Yang et al. calculated the formation energy of vacancies at the particle-matrix interface between Y2Ti2O7 and bcc Fe to be significantly lower than in the matrix [117]. However, there is a lack of experimental data concerning the particle-matrix interface acting as sink for radiation-induced primary defects.

In summary, several studies indicate elevated tolerance of ODS steels to irradiation- induced damage [46, 47, 115, 116]. In other cases, no effect of the oxide dispersion strengthening on the irradiation behaviour was observed [12, 26]. Also, the necessary conditions and the mechanisms leading to higher radiation tolerance are still under debate [26, 118, 119].

1.3 Motivation and Scope

Understanding the mechanisms leading to elevated radiation resistance in ODS steels plays a key role for the development of novel structure materials for future nuclear applications.
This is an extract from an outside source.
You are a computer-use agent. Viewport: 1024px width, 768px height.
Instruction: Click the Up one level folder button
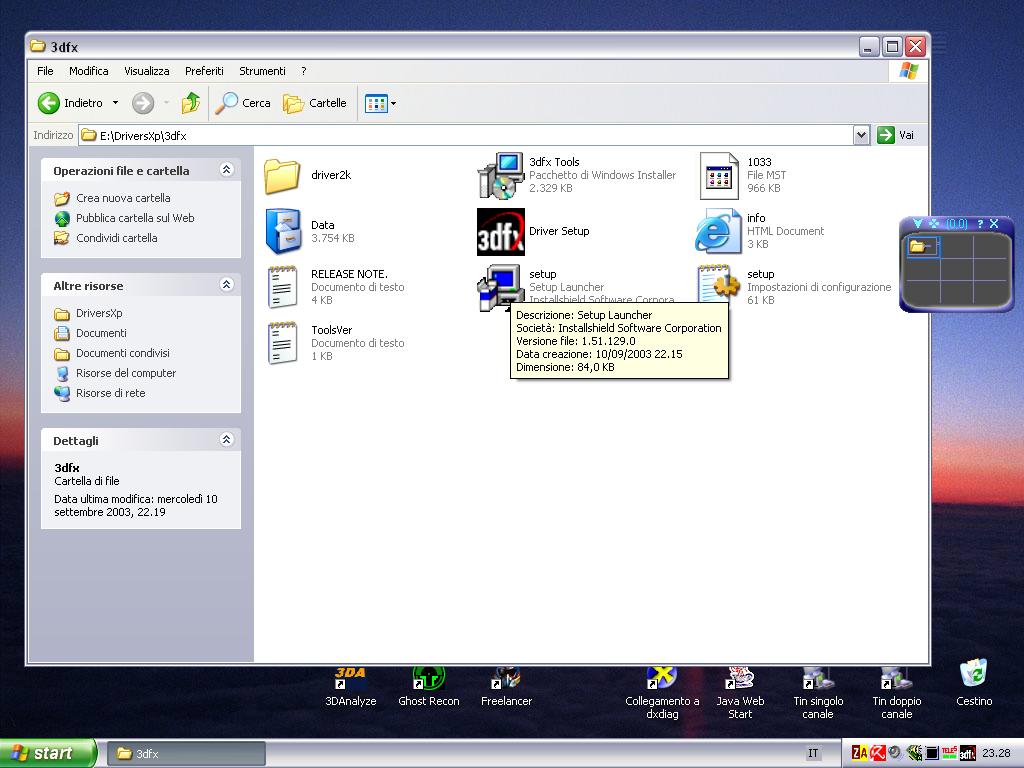(x=190, y=103)
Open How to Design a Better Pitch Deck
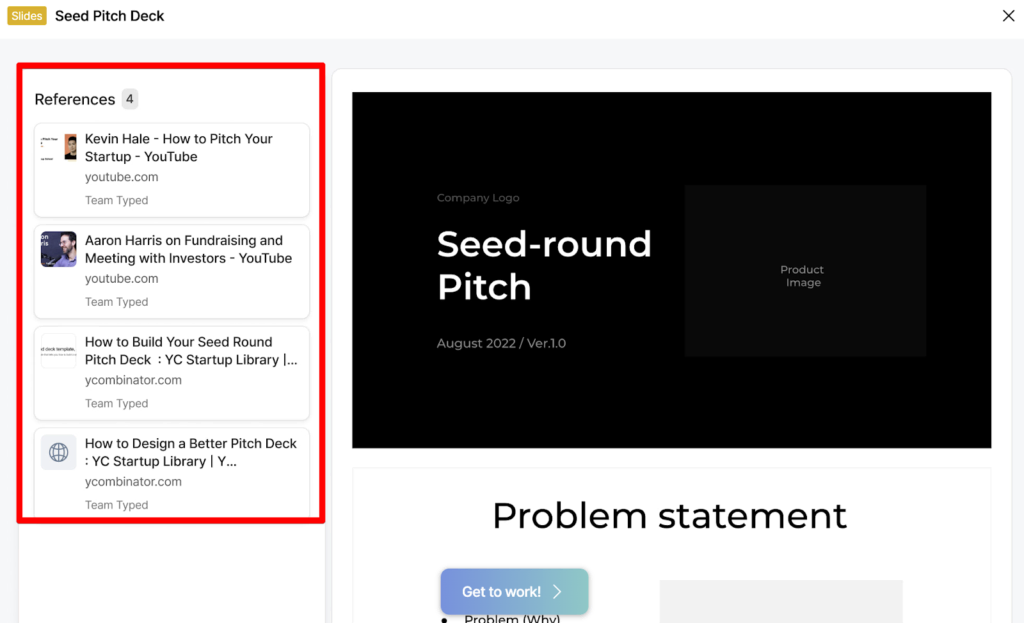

In present studies there are contradictory findings concerning the irradiation behaviour of ODS steels.

Grain boundaries and the strengthening particles were both found to affect the radiation resistance to a certain extent under different conditions. However, there is still a lack of experimental data concerning the separate effects of the grain size and the particles. In order to evaluate and understand these effects, both microstructure features have to be studied separately.

The aim of this work is to experimentally separate the effect of grain size and strengthening oxide particles on the radiation resistance of an ODS steel. Moreover, the role of helium is investigated concerning the interaction with the microstructure features mentioned above.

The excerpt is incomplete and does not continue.